[MATERIAL FOR THIS EXERCISE — start]

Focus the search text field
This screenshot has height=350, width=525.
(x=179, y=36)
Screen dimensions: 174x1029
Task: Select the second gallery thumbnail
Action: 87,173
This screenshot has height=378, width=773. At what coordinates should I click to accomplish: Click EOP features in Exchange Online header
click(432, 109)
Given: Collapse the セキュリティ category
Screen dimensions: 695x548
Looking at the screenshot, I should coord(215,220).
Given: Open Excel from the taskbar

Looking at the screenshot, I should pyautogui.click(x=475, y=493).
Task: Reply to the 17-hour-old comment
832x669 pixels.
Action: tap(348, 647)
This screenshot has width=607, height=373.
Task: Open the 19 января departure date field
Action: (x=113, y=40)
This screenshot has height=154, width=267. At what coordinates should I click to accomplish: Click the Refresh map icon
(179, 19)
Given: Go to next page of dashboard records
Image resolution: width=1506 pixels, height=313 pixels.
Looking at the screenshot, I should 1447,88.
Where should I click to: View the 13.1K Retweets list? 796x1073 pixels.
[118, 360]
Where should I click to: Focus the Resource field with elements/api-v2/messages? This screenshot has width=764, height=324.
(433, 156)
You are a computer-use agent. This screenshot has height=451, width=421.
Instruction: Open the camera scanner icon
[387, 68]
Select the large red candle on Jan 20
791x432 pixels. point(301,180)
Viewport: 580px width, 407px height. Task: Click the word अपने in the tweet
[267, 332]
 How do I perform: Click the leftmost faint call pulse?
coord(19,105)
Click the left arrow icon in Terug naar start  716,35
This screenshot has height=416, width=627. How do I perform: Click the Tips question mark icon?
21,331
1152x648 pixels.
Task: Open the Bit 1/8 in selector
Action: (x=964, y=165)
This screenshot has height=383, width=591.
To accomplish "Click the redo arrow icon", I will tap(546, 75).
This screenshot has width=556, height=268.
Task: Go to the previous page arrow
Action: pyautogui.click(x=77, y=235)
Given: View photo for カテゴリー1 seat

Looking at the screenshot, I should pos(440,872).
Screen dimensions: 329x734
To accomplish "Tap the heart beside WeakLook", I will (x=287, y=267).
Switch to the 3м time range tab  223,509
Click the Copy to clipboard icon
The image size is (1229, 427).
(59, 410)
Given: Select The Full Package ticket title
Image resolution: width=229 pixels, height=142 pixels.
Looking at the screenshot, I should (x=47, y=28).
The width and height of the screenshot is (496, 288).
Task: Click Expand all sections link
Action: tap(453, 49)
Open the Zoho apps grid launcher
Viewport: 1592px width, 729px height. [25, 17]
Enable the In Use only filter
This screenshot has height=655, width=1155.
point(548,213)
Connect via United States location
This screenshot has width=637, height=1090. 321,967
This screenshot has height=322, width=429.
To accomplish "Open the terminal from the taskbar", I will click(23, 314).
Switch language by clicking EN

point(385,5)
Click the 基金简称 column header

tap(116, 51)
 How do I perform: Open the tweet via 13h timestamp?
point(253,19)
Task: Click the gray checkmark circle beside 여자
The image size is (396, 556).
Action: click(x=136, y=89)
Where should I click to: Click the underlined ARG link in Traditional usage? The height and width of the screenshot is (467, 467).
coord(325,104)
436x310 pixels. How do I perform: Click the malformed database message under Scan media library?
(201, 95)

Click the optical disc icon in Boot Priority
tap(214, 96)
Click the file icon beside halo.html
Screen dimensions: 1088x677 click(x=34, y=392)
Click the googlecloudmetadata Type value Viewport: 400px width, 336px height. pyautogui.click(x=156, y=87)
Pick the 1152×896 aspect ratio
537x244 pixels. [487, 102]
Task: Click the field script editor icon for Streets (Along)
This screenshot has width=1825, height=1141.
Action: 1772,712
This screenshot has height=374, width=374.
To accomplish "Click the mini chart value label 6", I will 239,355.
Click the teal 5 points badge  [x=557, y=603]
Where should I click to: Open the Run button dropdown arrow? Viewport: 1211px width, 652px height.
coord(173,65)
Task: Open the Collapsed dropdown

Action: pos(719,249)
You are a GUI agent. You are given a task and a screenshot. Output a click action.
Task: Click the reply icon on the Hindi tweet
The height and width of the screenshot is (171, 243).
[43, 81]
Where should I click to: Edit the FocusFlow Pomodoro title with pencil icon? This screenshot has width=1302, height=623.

[MATERIAL FOR THIS EXERCISE — finish]

## TASK TO CARRY OUT:
Output an exact copy of the lines beginning at the one that holds "This screenshot has height=374, width=374." and running through the final line of the records.

## EXERCISE RESULT:
This screenshot has height=374, width=374.
To accomplish "Click the mini chart value label 6", I will 239,355.
Click the teal 5 points badge  [x=557, y=603]
Where should I click to: Open the Run button dropdown arrow? Viewport: 1211px width, 652px height.
coord(173,65)
Task: Open the Collapsed dropdown

Action: pos(719,249)
You are a GUI agent. You are given a task and a screenshot. Output a click action.
Task: Click the reply icon on the Hindi tweet
The height and width of the screenshot is (171, 243).
[43, 81]
Where should I click to: Edit the FocusFlow Pomodoro title with pencil icon? This screenshot has width=1302, height=623.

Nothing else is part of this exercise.